Quelles sont vos relations avec les autorités serbes?
Nous attendons la formation du nouveau gouvernement. Pour l'instant, nous gérons les affaires courantes avec Belgrade. (...) Peu m'importe que le gouvernement soit de gauche ou de droite, mais il faut que les autorités acceptent l'importance de la collaboration avec le TPI.
Zoran Djindjic, le Premier assassiné en mars dernier, l'avait pleinement compris. C'était un homme tourné vers l'avenir. Deux semaines avant sa mort, il m'avait dit que la réforme de l'armée et de la police allait être achevée, et il m'avait promis que j'aurais Mladic au printemps. Son assassinat a tout remis en cause.

Le général Mladic est toujours en Serbie?
Certainement! Et il touche toujours sa retraite d'officier.

Que répondez-vous aux critiques qui sont formulées contre vous en Serbie?
Lors de notre rencontre en janvier 2001, Vojislav Kostunica, qui était à ce moment Président fédéral, m'avait expliqué que les Serbes ont toujours été des victimes, et qu'ils ne peuvent donc pas être coupables. Mais Kostunica est un homme du passé.
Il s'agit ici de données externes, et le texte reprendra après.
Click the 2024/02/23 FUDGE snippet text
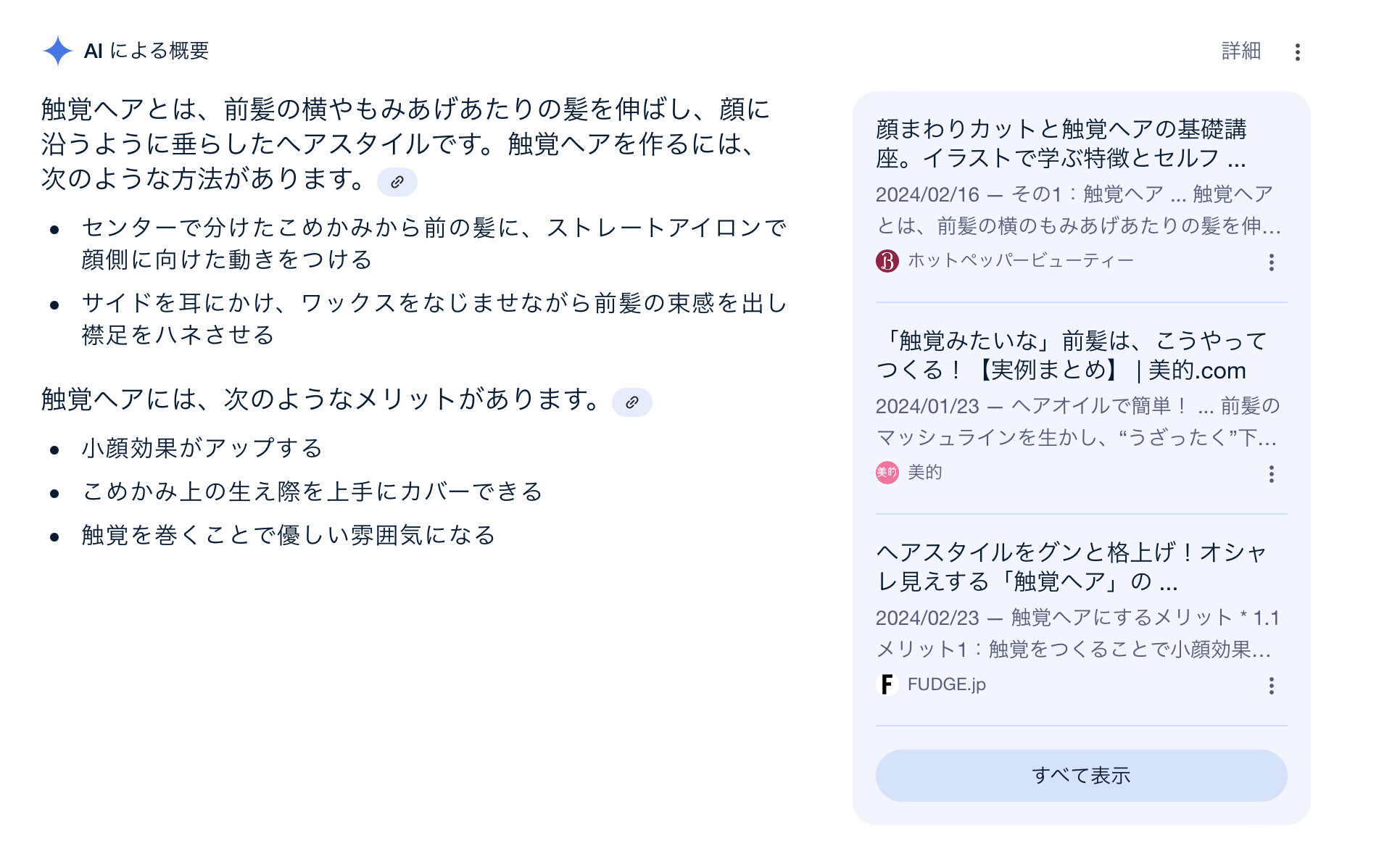 click(x=1077, y=634)
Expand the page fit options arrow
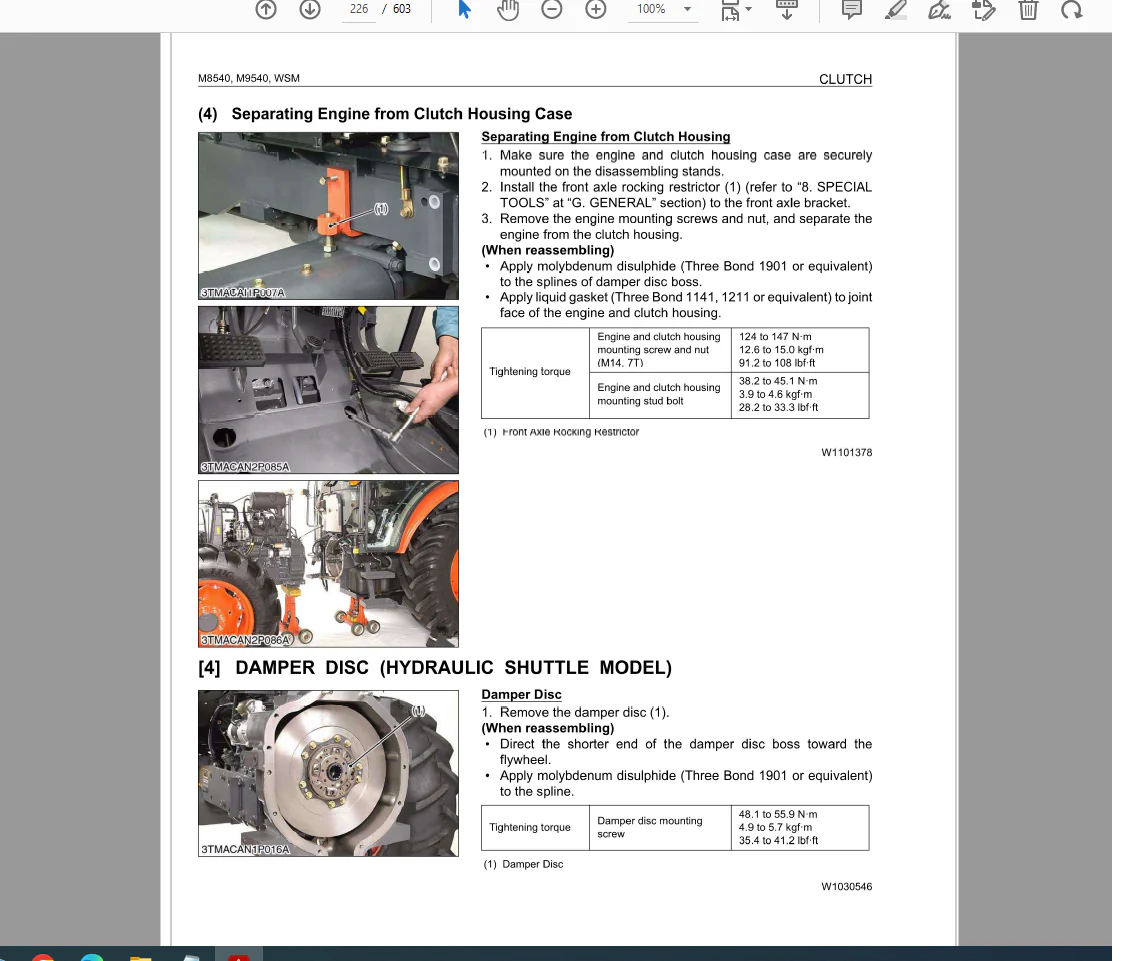 tap(749, 10)
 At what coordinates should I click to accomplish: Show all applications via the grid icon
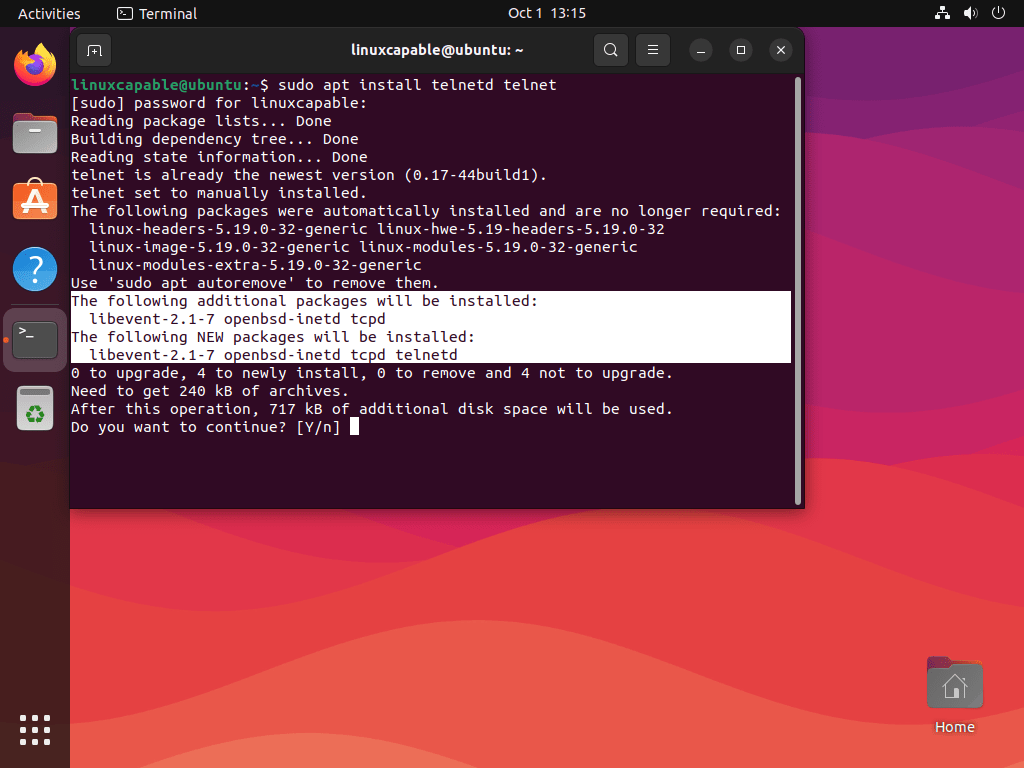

L'inculpation de quatre généraux serbes en octobre dernier n'a-t-elle pas favorisé la progression électorale de l'extrême droite?
Nous avions prévenu le gouvernement serbe de l'imminence de ces inculpations dès le début du mois d'avril, pour que les dirigeants de Belgrade aient le temps de se préparer. Au contraire, le général de police Sreten Lukic a reçu une promotion... Nous avons essayé de ménager le gouvernement démocratique, mais nous ne pouvons pas être tributaires des échéances politiques locales! Le TPI répond à deux obligations: remettre en cause l'impunité des puissants et établir la vérité des faits. Sans cela, jamais les sociétés balkaniques ne pourront véritablement tourner la page des guerres.